# 54 Types of Models

## 54.1 Probabilistic Models

So far we have covered inference of paramters that quantify a population of interest.

This is called inference of probabilistic models.

## 54.2 Multivariate Models

Some of the probabilistic models we considered involve calculating conditional probabilities such as $$\Pr({\boldsymbol{Z}}| {\boldsymbol{X}}; {\boldsymbol{\theta}})$$ or $$\Pr({\boldsymbol{\theta}}| {\boldsymbol{X}})$$.

It is often the case that we would like to build a model that explains the variation of one variable in terms of other variables. Statistical modeling typically refers to this goal.

## 54.3 Variables

Let’s suppose our does comes in the form $$({\boldsymbol{X}}_1, Y_1), ({\boldsymbol{X}}_2, Y_2), \ldots, ({\boldsymbol{X}}_n, Y_n) \sim F$$.

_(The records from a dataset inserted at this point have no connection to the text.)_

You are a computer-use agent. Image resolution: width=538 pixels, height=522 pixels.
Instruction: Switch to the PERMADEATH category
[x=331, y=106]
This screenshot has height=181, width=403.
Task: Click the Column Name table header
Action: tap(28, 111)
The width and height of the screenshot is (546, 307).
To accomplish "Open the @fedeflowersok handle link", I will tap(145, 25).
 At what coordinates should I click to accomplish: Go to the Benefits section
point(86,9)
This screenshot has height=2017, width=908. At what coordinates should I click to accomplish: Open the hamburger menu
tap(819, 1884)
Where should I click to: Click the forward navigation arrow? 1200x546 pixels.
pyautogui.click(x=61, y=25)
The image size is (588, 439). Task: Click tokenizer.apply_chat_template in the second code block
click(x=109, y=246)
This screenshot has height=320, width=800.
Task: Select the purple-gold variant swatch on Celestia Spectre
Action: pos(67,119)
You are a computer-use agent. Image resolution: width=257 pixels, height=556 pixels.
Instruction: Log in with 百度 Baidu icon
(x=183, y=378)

We will call $${\boldsymbol{X}}_i = (X_{i1}, X_{i2}, \ldots, X_{ip}) \in \mathbb{R}_{1 \times p}$$ the explanatory variables and $$Y_i \in \mathbb{R}$$ the dependent variable or response variable.

We can collect all variables as matrices

${\boldsymbol{Y}}_{n \times 1} \ \mbox{ and } \ {\boldsymbol{X}}_{n \times p}$

where each row is a unique observation.

## 54.4 Statistical Model

Statistical models are concerned with how variables are dependent. The most general model would be to infer

$\Pr(Y | {\boldsymbol{X}}) = h({\boldsymbol{X}})$

where we would specifically study the form of $$h(\cdot)$$ to understand how $$Y$$ is dependent on $${\boldsymbol{X}}$$.

A more modest goal is to infer the transformed conditional expecation

$g\left({\operatorname{E}}[Y | {\boldsymbol{X}}]\right) = h({\boldsymbol{X}})$

which sometimes leads us back to an estimate of $$\Pr(Y | {\boldsymbol{X}})$$.

## 54.5 Parametric vs Nonparametric

A parametric model is a pre-specified form of $$h(X)$$ whose terms can be characterized by a formula and interpreted. This usually involves parameters on which inference can be performed, such as coefficients in a linear model.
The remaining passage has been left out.